BANDUNG – Meski sidang lanjutan kasus Islamic Centre Kabupaten Bekasi masih berkutat di keterangan sejumlah saksi, namun hingga kini pihak Jaksa Penuntut Umum (JPU) Kejati Jabar belum juga menghadirkan mantan Bupati Bekasi, Sa’duddin, selaku penanggungjawab anggaran dan pimpinan DPRD peroide 2009-2014, yang disebut-sebut turut menentukan kebijakan serta pengusaha bernama Haji Amin. Padahal, penyidik Kejati Jabar telah melakukan pemeriksaan kepada mereka.
Salah satu penyidik kasus Islamic Centre, Intan, membenarkan telah melakukan pemeriksaan terhadap keduanya. “Kalau yang pimpinan dewan saya lupa yang mana orangnya, kan ada 5 orang penyidik waktu itu dan itu sudah beberapa tahun yang lalu. Kalau pak Sa’dudin dan Haji Amin saya ingat, saya ingat pernah periksa mereka,” bebernya, saat ditemui, Senin (9/1).
Namun saat ditanya mengapa ketiga orang itu belum dijadikan saksi hingga kini, dirinya mengaku kalau hal itu bukan menjadi kewenangannya, melainkan JPU. “Saya kan dulu cuma menyidik, tugasnya melakukan pemeriksaan. Kalau sudah disidang, itu wewenang JPU,” singkatnya.
Ketua Tim JPU Kejati Jabar, Cut Leli mengatakan, pihaknya telah mengirim undangan kepada sejumlah pihak yang diduga terkait dengan kasus pembangunan gedung umat Muslim milik Kabupaten Bekasi itu.”Total ada sekitar 30 saksi yang akan kami hadirkan,” ujarnya, jelang persidangan.

Baris Data:
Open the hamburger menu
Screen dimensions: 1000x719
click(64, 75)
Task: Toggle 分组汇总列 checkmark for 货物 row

...

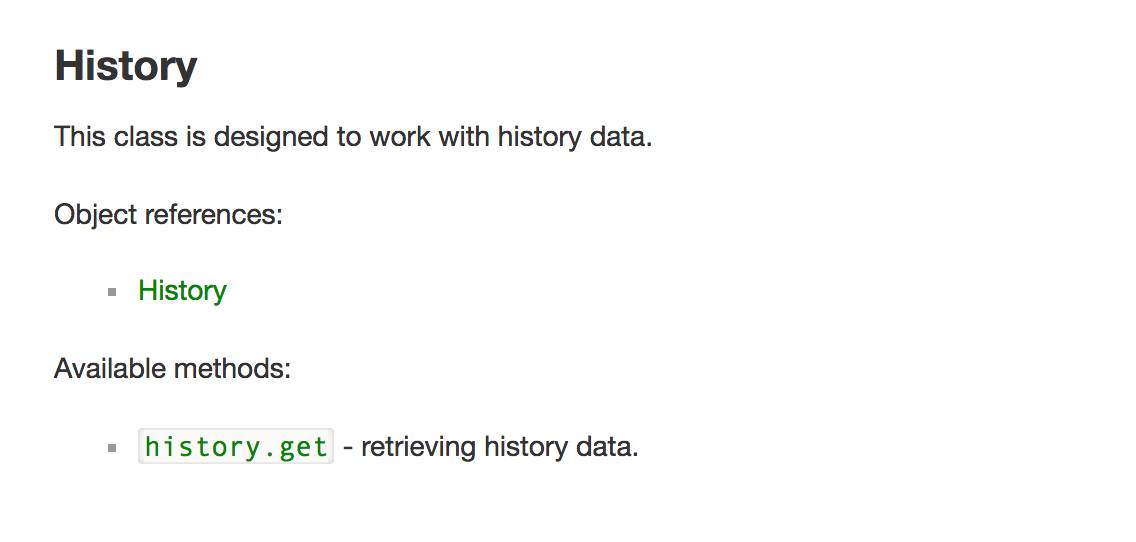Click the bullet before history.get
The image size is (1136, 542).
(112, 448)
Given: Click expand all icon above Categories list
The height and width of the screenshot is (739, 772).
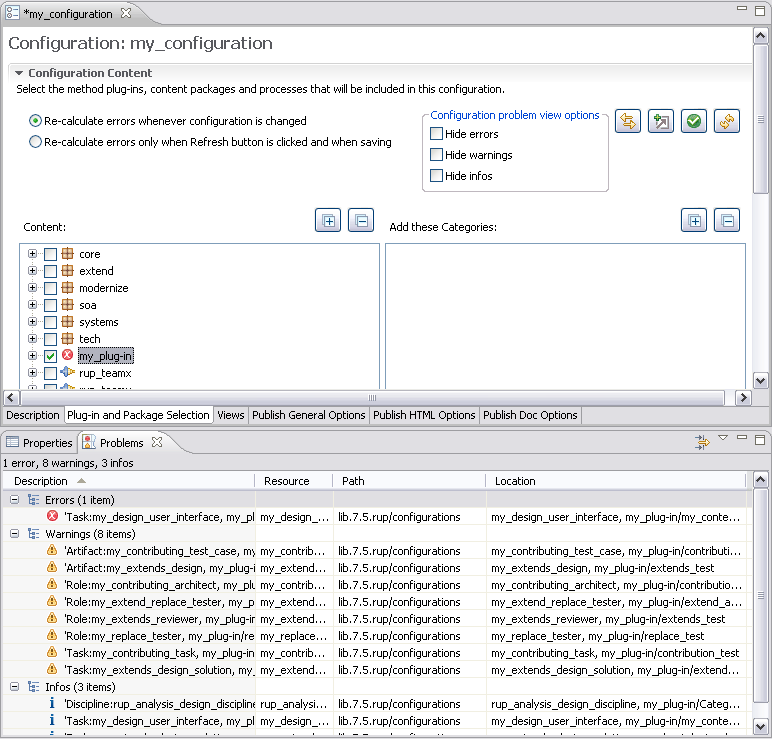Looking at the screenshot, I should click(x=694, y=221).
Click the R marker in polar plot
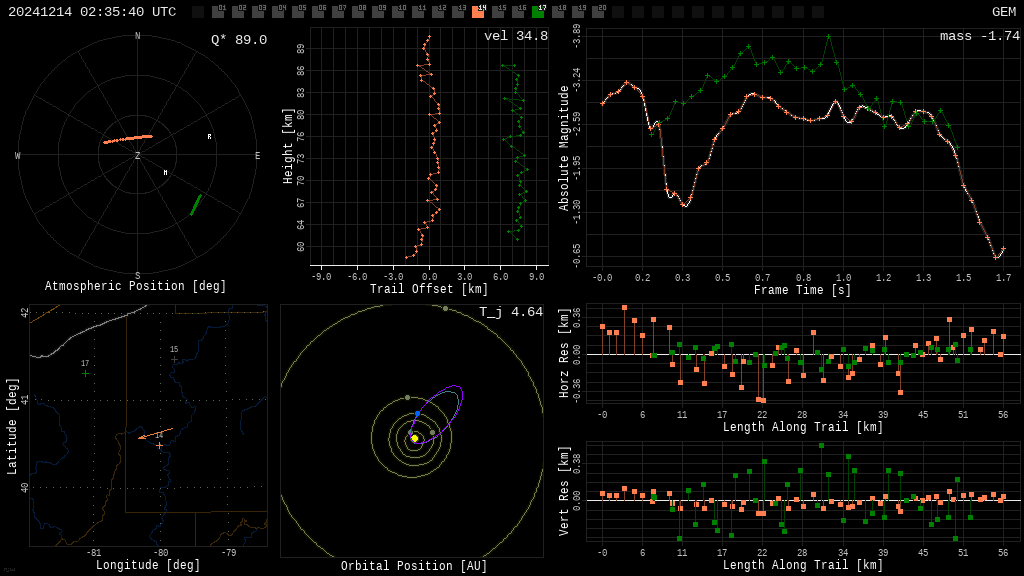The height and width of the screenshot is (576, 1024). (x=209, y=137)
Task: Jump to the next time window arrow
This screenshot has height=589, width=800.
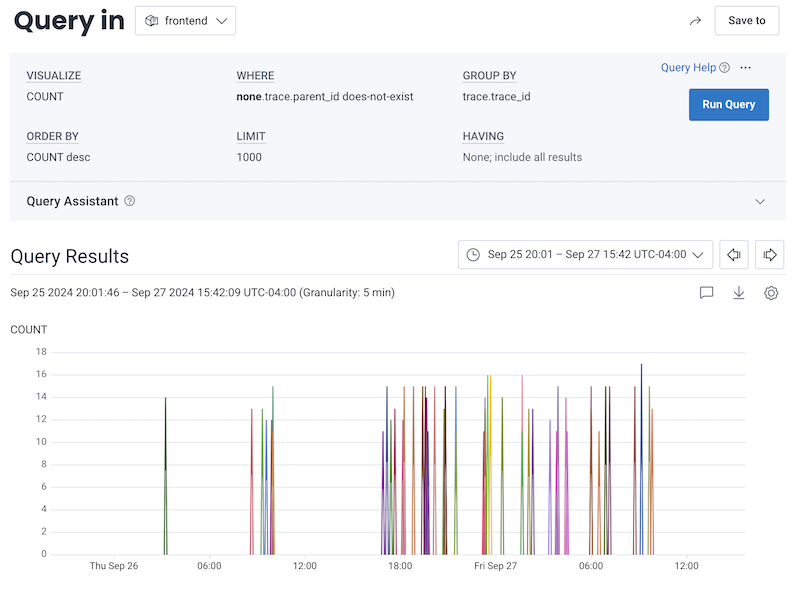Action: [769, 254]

* * *

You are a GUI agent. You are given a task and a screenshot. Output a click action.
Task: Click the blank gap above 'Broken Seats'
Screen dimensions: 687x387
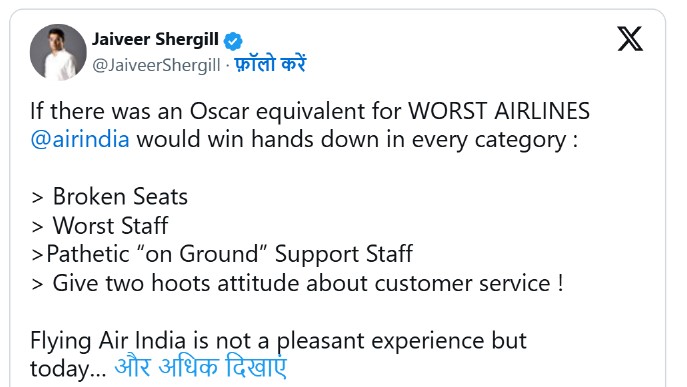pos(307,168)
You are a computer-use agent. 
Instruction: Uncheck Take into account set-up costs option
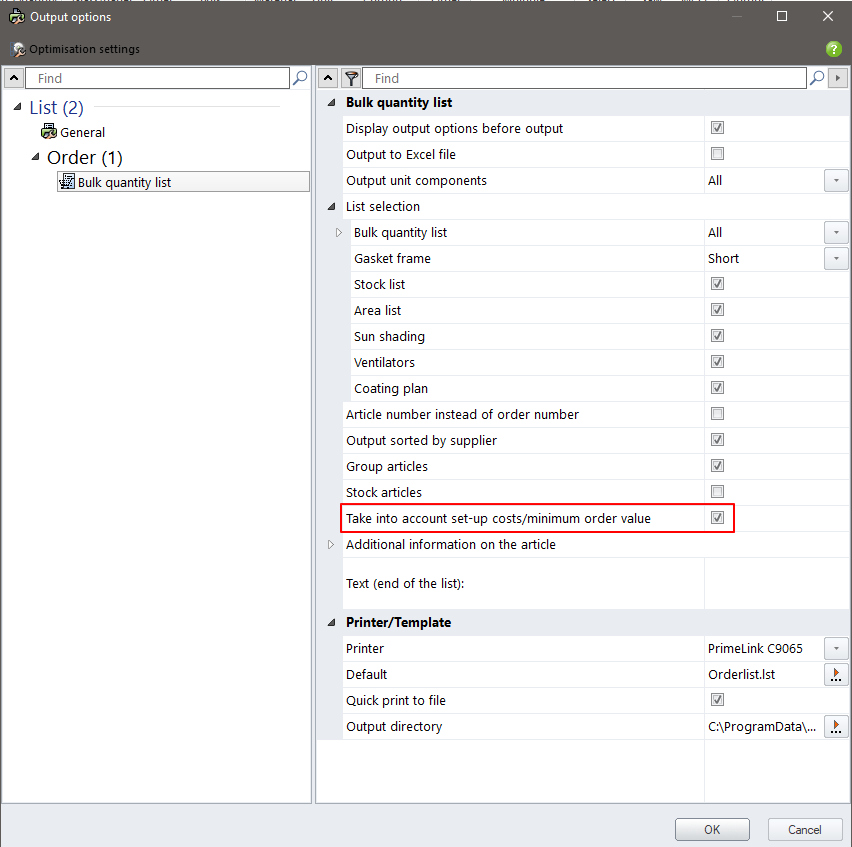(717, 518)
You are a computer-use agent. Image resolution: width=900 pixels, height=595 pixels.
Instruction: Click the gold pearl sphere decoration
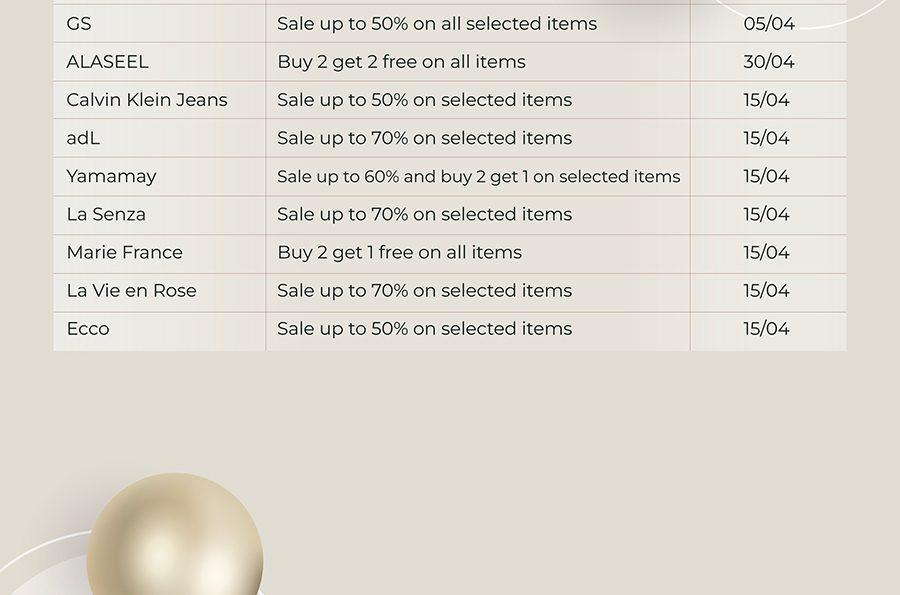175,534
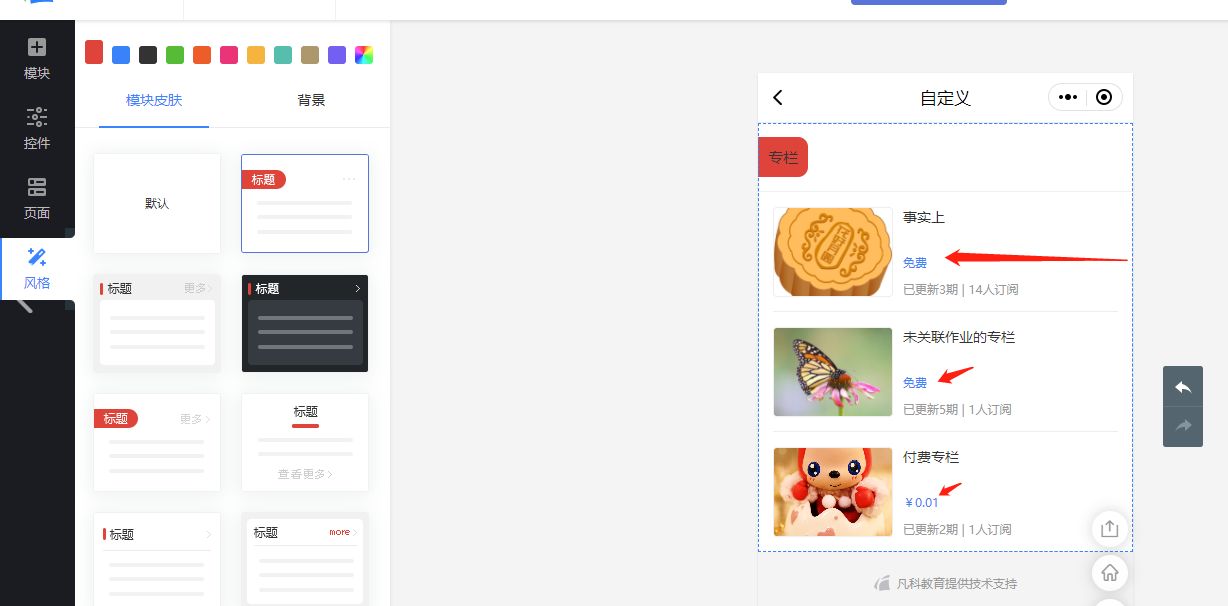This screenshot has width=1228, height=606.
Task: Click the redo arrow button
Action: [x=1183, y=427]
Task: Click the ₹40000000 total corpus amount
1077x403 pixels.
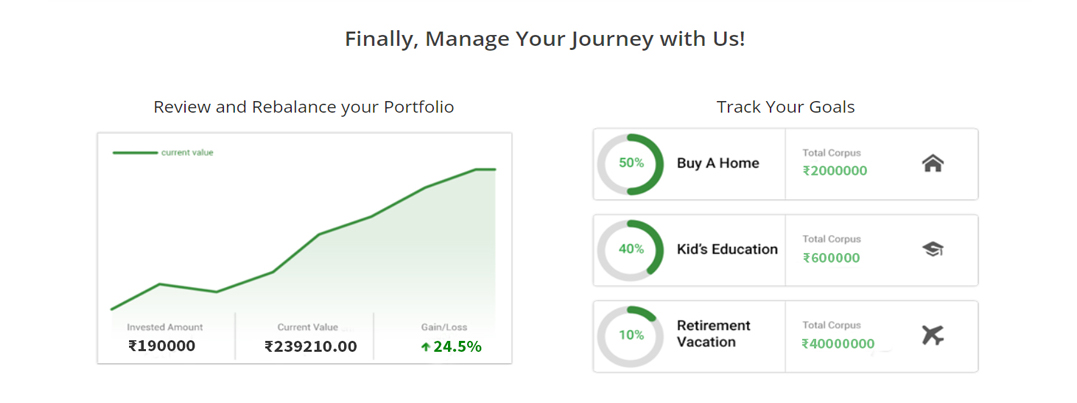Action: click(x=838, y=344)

Instruksi Anda:
Bisakah Anda mengutip kata demi kata bagian berita kasus Islamic Centre Bekasi, mulai dari "BANDUNG – Meski" terus ke bawah hingga "pemeriksaan kepada mereka."?

Tugas Selesai:
BANDUNG – Meski sidang lanjutan kasus Islamic Centre Kabupaten Bekasi masih berkutat di keterangan sejumlah saksi, namun hingga kini pihak Jaksa Penuntut Umum (JPU) Kejati Jabar belum juga menghadirkan mantan Bupati Bekasi, Sa’duddin, selaku penanggungjawab anggaran dan pimpinan DPRD peroide 2009-2014, yang disebut-sebut turut menentukan kebijakan serta pengusaha bernama Haji Amin. Padahal, penyidik Kejati Jabar telah melakukan pemeriksaan kepada mereka.